----- Teks Kutipan
Selasa, 22 Februari 2022

HARI HARI TERAKHIR MISIONARIS FAIGE : Menurut Surat Istrinya, Auguste Faige Hacklender

 HARI HARI TERAKHIR MISIONARIS FAIGE :

Menurut Surat Istrinya, Auguste Faige Hacklender

ditulis ulang : Hadi S. Miter

 Auguste Faige Hacklender




Pembukaan

Sepucuk surat yang dikirimkan Ny Faige kepada badan missi yang ada diJerman surat ditulis pada tahun 1901 isinya merupakan saat saat terakhir dari Missionaris Faige yang nampaknya sudah sakit sejak lama. hal yang menarik tentu saja adalah surat ini ditulis oleh seorang perempuan, karena sebagian besar tulisan para missionaris lebih banyak oleh pria, kemudian kita dapat membayangkan betapa berat yang dihadapi oleh istri missionaris Faige harus hidup ditempat yang jauh dari kampung halam serta menjadi janda. surat ini ditulis dengan lengkap saat saat terakhir sang Rasul untuk ulun Maanyan. berikut isi surat tersebut :


Isi surat tersebut

Rekan-rekan terkasih di Eropa Ketika kalimat-kalimat ini datang kepada Anda, kalian akan mendengar kabar bahwa Tuhan telah membawa suami saya yang terkasih kembali kepada diri-Nya secara tiba-tiba dan tidak terduga pada tanggal 9 Juli. Gagal jantung mengakhiri hidupnya. Semuanya karena kehendak Tuhan, dan saya dengan kerendah hati bersujud di bawah tangan-Nya, betapapun menyedihkan perpisahan yang tiba-tiba ini bagi saya. Namun ketika saya merenungkan bahwa kematian suami saya yang damai, hati saya penuh dengan pujian dan ucapan terima kasih; dia telah tertidur tanpa rasa sakit sedikit pun, namun sebagai seorang manusia yang belum mengalami kematian, dan perpisahan yang tiba-tiba membuat kesedihan yang mendalam memenuhi hatiku. Dalam dua tahun terakhir, suami saya menjadi sangat gemuk, yang membuatnya menjadi semakin sulit bernapas. Saya tidak lagi membiarkan dia bepergian sendirian, karena saya takut terjadi sesuatu padanya. Kami berencana mengunjungi jemaat Pangelak akan bulan Juni; Missionaris Tromp menugaskan putra kami Jonathan Faige ke dekat Pangelak dan kami ingin segera mengunjunginya. Missionaris Tromp mengingatkan agar kami tidak memaksa pergi dalam waktu dekat. Musim panas/kemarau membuat perjalanan panjang  akan menjadi sulit dan terlalu berbahaya bagi kesehatan fisik.
----------
----- Baris yang Disediakan
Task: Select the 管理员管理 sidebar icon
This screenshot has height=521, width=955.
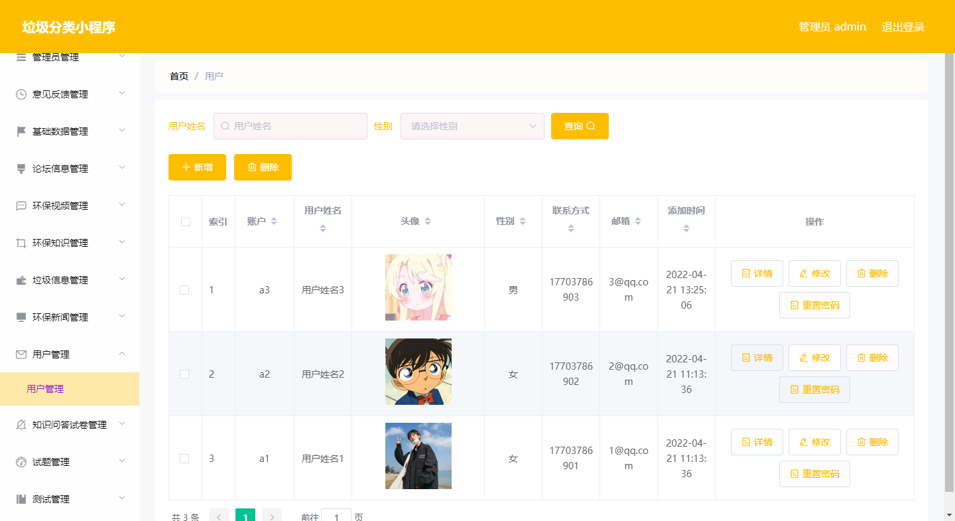Action: click(x=21, y=57)
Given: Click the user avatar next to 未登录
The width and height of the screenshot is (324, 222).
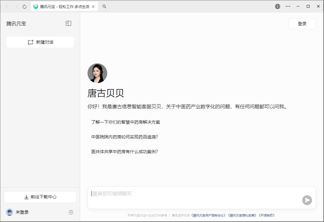Looking at the screenshot, I should coord(10,212).
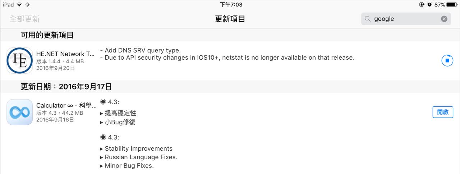Image resolution: width=460 pixels, height=174 pixels.
Task: Open the HE.NET Network Tools app title
Action: 65,54
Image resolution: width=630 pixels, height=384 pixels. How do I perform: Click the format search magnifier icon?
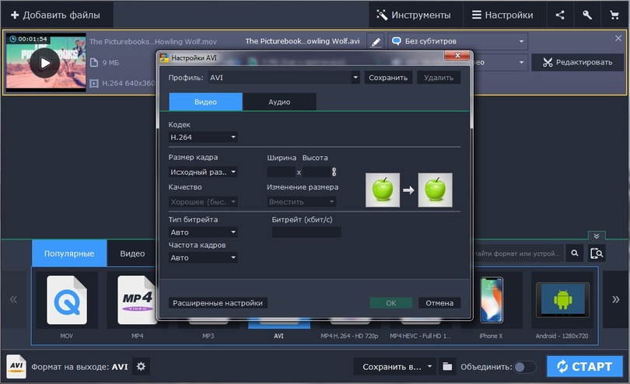pyautogui.click(x=575, y=253)
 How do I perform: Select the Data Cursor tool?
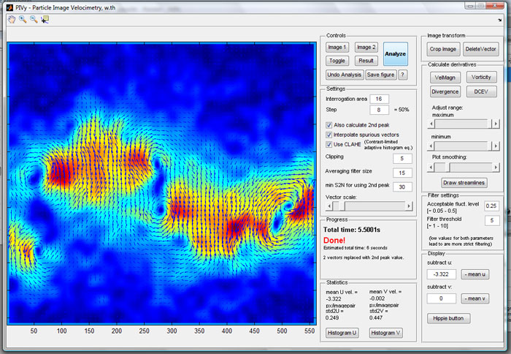[45, 20]
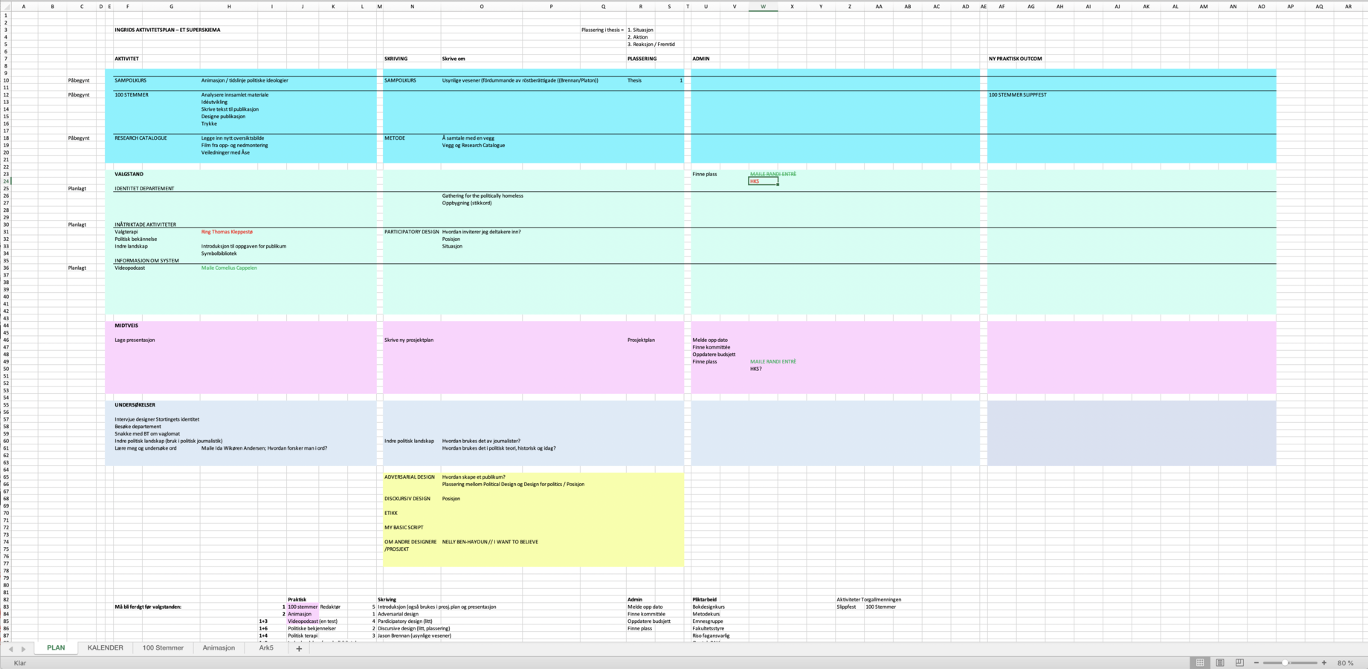The image size is (1368, 669).
Task: Click the zoom in plus icon
Action: click(1324, 662)
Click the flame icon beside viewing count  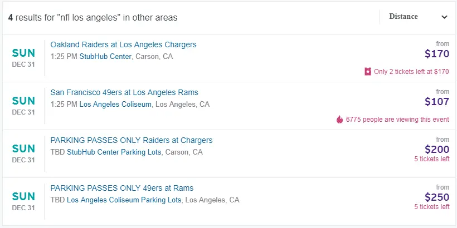coord(339,120)
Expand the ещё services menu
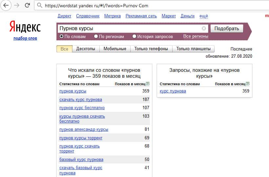The image size is (269, 177). pyautogui.click(x=203, y=16)
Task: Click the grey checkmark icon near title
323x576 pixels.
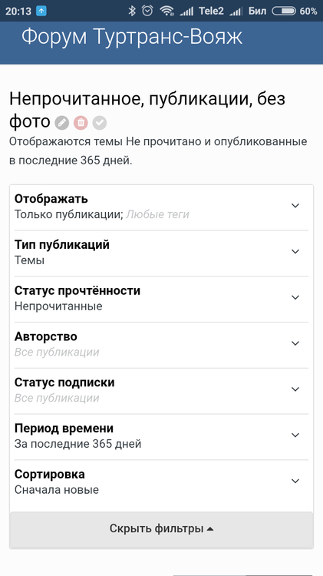Action: click(100, 123)

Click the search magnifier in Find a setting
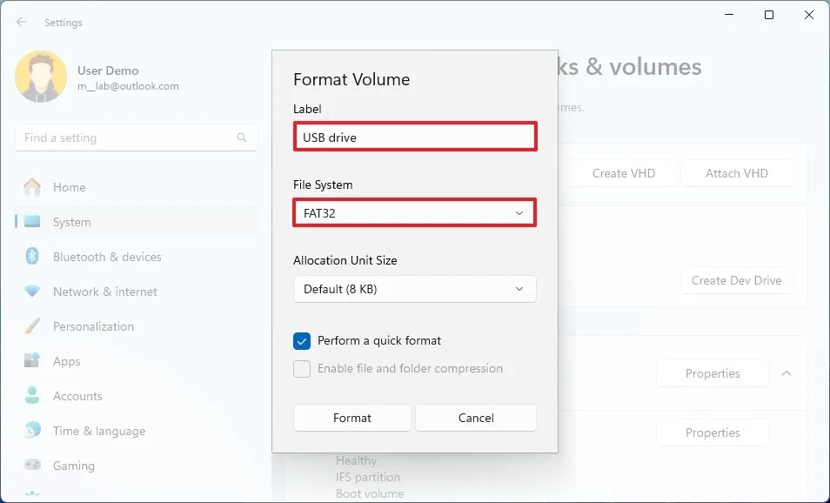(x=241, y=137)
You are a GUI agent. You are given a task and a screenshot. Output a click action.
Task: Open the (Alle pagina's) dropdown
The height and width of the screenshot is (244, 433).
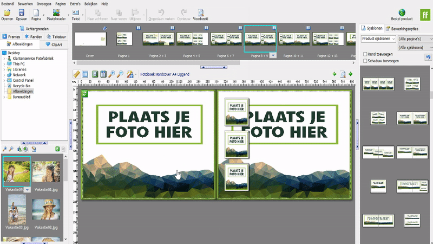(414, 38)
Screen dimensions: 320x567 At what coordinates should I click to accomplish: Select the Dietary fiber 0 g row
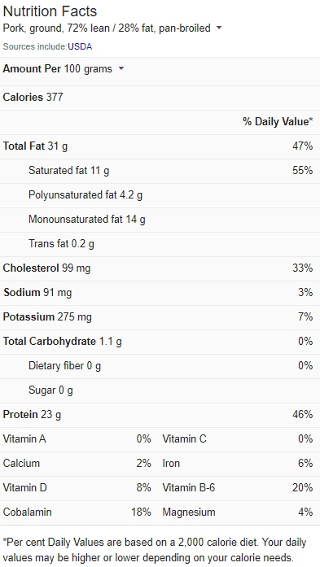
----------
→ **Petunjuk**:
A – Sebutkan semua nama orang yang muncul dalam teks tentang hari-hari terakhir Misionaris Faige.
B – Lanjutkan teks tentang hari-hari terakhir Misionaris Faige, dimulai sesudah kalimat terakhir yang ditampilkan.

→ **Hasil per Tugas**:
A – Misionaris Faige, Auguste Faige Hacklender, Hadi S. Miter, Jonathan Faige, Missionaris Tromp

B –
Setelah kami membaca Kitab Suci, pada tanggal 14 Juni dan mempercayakan diri kami dalam perlindungan Tuhan, kami tetap memutuskan untuk berangkat pagi-pagi sekali. Dalam perjalanan saya bertanya apakah tidak sulit bagi suami saya untuk melakukan perjalanan, saya sedih dengan kesehatannya; lalu dia berkata; tidak masalah sama sekali. Setelah tiga jam perjalanan kami tiba di Taniran, di mana sebuah kereta milik Tuan Smits sudah menunggu kami. Kuda-kuda membawa kami melewati Parintik dan Bahungen,  akhirnya kami tiba di Tanjong pada pukul setengah sebelas kami merasa tidak terlalu lelah. Kami beristirahat di sana sampai hari berikutnya, karena suami saya memiliki banyak hal untuk didiskusikan dengan Controleur, dan orang-orang Melayu yang ada disana. Pagi harinya kami berangkat menuju rumah Jonathan di Haruwai pada malam hari.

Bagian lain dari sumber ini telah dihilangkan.